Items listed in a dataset
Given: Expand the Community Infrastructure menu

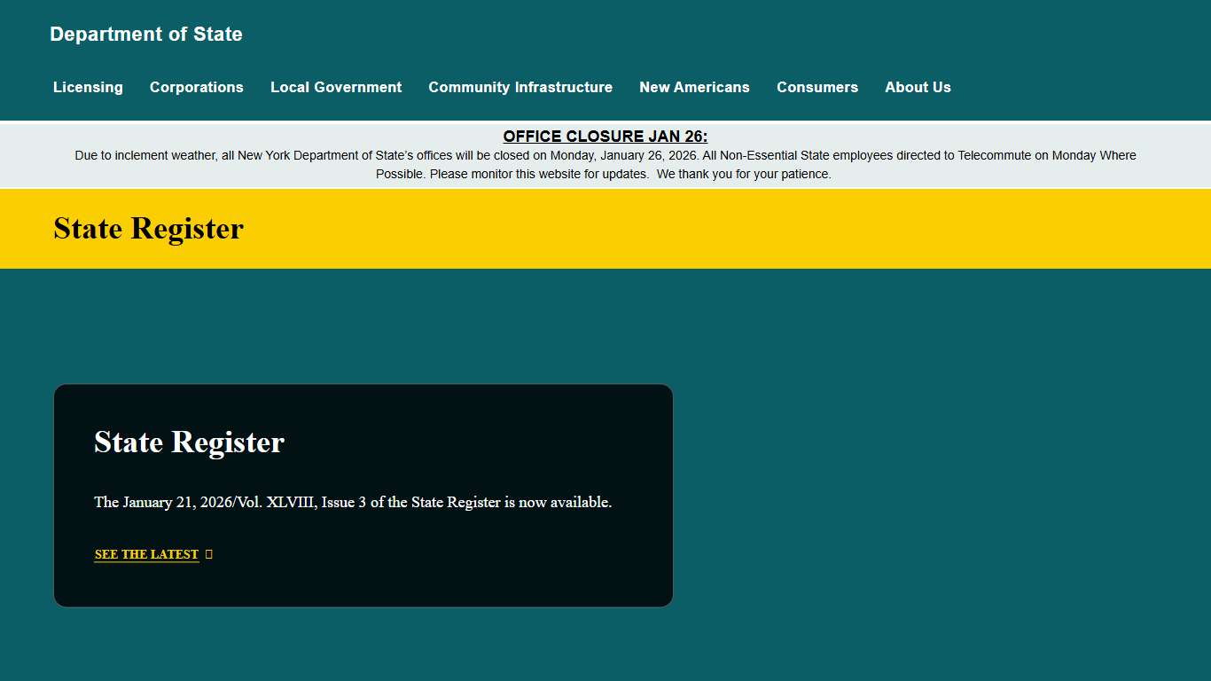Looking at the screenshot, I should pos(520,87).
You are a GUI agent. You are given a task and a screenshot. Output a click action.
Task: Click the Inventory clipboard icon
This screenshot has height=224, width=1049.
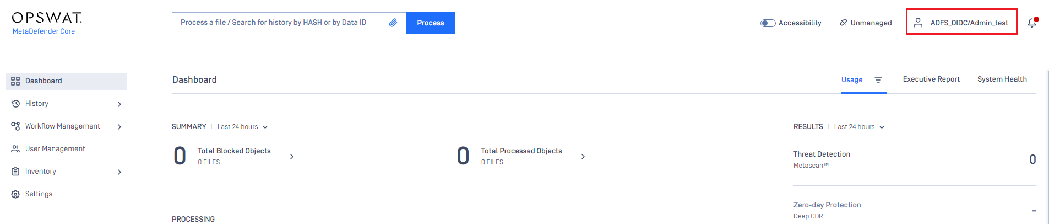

* * *

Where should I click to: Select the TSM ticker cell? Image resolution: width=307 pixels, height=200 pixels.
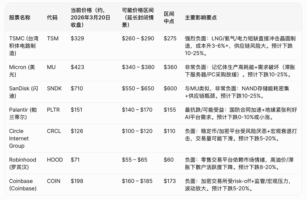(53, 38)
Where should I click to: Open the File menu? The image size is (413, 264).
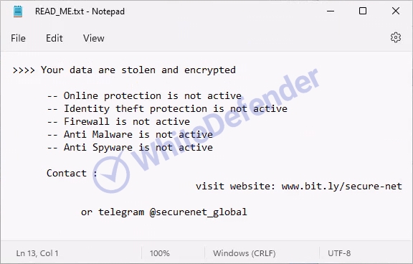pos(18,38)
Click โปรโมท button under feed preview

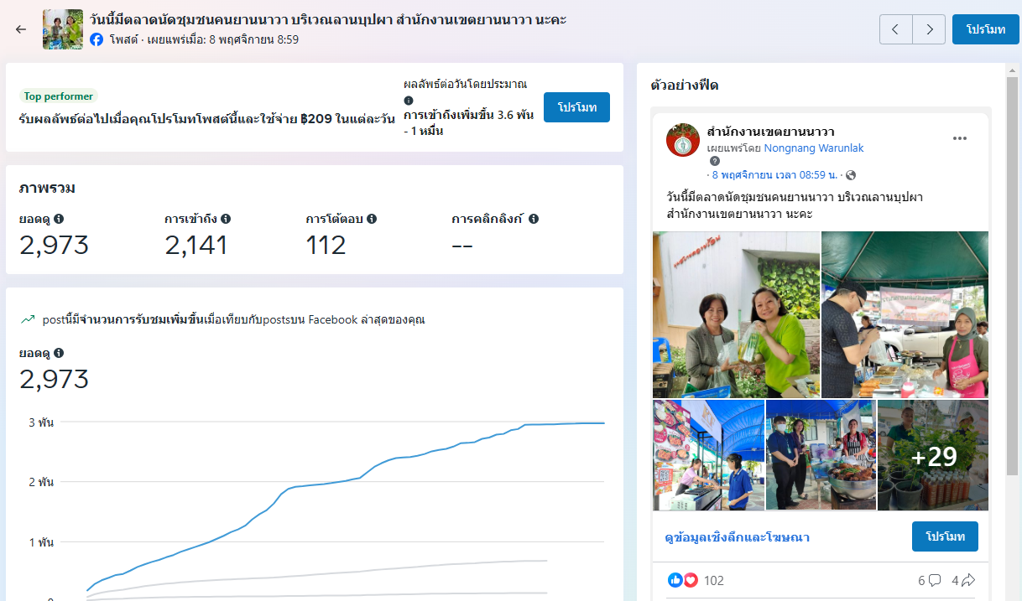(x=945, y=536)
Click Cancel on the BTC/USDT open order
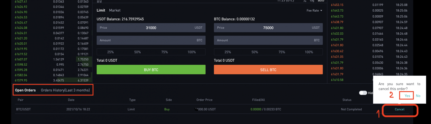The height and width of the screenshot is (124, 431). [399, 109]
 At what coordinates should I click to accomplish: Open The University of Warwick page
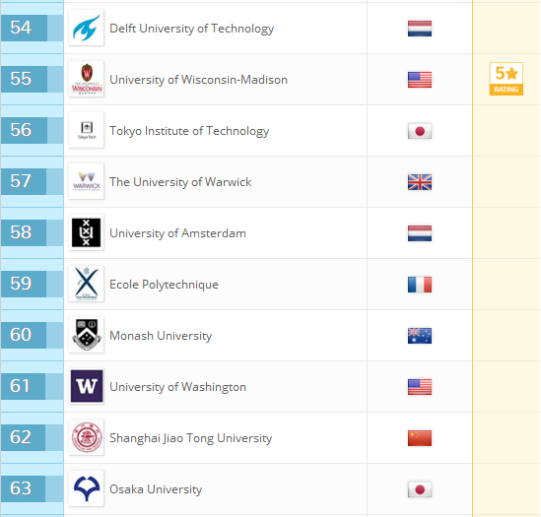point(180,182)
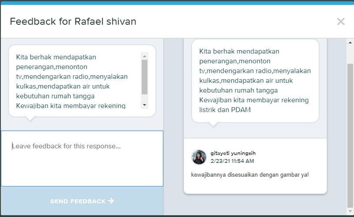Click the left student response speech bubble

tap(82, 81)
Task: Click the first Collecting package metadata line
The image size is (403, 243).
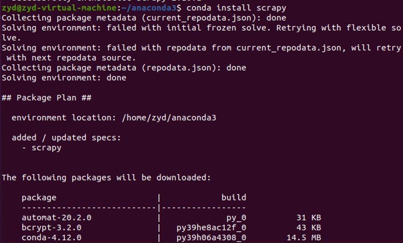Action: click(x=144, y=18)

-- What this task involves --
Respond with the exact lines above running from the one containing "Given: Expand the" to the one containing "This screenshot has height=224, width=1049.", both ends kept and no pictures included.

-- Problem solution --
Given: Expand the Community Infrastructure menu

Looking at the screenshot, I should pos(520,87).
You are a GUI agent. You are given a task and a screenshot. Output a click action.
Task: Click the Inventory clipboard icon
This screenshot has height=224, width=1049.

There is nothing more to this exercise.